------ Extracted data
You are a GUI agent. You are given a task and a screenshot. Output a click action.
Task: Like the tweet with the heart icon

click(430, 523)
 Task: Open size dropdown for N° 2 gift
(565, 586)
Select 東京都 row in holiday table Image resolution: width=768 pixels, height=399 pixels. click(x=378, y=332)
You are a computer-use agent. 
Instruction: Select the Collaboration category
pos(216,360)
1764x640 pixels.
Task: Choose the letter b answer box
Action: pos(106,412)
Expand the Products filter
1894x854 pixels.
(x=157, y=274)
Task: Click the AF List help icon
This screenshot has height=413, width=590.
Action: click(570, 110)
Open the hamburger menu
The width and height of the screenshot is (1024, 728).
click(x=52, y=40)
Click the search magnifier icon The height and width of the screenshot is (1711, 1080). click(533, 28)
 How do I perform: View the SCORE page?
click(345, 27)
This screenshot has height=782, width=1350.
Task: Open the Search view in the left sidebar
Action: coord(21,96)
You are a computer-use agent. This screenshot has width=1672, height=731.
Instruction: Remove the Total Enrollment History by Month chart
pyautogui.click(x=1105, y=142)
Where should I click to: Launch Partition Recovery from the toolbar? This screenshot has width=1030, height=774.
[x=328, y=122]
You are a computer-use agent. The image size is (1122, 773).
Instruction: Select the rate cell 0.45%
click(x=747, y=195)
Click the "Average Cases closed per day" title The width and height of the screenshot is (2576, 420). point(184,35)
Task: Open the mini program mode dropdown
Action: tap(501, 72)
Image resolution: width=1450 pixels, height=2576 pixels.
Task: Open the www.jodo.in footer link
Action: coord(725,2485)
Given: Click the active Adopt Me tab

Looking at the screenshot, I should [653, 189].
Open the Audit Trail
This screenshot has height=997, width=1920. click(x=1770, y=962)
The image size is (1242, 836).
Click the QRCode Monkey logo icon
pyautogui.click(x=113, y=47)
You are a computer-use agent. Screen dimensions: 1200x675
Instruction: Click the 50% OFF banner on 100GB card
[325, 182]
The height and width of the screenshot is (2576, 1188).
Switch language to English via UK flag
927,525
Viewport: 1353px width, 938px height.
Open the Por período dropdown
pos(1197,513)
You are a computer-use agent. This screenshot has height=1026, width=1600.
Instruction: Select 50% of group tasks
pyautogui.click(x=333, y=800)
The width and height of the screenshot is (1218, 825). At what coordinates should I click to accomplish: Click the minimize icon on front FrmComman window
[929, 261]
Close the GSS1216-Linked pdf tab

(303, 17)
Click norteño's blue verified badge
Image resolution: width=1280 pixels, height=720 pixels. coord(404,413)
------------
Activity »
For each line in the data above that contains the string "agent", extract the line.

Answer to this problem »
You are a GUI agent. You are given a task and a screenshot. Output a click action.
You are a computer-use agent. 
You are a computer-use agent. This screenshot has width=1672, height=731.
You are a computer-use agent. The image size is (1122, 773).
You are a computer-use agent. Screen dimensions: 1200x675
You are a computer-use agent. This screenshot has height=1026, width=1600.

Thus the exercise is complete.